Data extracted from a collection:

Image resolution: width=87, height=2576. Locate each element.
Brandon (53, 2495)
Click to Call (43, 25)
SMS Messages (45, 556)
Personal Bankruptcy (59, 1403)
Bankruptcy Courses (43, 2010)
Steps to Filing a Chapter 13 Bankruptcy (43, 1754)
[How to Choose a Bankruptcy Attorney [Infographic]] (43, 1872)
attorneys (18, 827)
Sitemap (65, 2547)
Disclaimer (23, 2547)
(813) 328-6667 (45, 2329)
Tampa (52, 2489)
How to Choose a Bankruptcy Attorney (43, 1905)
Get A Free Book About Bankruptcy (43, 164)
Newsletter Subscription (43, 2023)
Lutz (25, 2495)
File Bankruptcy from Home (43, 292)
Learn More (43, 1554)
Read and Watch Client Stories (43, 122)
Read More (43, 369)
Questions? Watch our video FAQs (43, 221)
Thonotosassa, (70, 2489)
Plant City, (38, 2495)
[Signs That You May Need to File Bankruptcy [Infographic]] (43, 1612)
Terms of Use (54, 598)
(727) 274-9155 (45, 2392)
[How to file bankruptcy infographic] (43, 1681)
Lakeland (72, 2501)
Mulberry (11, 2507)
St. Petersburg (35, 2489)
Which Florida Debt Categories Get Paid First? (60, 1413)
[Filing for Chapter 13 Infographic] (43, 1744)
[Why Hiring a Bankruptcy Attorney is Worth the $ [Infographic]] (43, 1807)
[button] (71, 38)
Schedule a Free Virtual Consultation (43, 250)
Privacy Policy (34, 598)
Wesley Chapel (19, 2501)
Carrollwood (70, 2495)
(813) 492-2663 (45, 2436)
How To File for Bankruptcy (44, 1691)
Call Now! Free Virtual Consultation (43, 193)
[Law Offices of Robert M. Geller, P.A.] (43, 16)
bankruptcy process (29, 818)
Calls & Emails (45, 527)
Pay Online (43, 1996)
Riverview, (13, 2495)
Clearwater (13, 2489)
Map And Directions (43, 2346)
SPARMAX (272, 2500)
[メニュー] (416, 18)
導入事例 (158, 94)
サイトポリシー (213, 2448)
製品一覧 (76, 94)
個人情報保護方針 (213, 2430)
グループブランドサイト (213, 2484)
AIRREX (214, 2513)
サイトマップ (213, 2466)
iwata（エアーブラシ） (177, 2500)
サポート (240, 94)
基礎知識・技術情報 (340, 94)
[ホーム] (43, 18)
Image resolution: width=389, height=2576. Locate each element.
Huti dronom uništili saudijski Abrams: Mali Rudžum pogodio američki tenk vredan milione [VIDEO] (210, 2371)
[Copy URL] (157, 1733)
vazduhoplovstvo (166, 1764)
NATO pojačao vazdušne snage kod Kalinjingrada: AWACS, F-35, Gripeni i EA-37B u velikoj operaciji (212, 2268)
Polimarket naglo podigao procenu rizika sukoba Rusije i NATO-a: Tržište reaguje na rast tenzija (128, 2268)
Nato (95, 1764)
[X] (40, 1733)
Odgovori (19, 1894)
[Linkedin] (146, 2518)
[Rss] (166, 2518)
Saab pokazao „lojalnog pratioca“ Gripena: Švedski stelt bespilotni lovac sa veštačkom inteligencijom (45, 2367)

(What is required):
Check each line in the records for the word "Free" and say how many have it, with nothing else.

(Written response):
3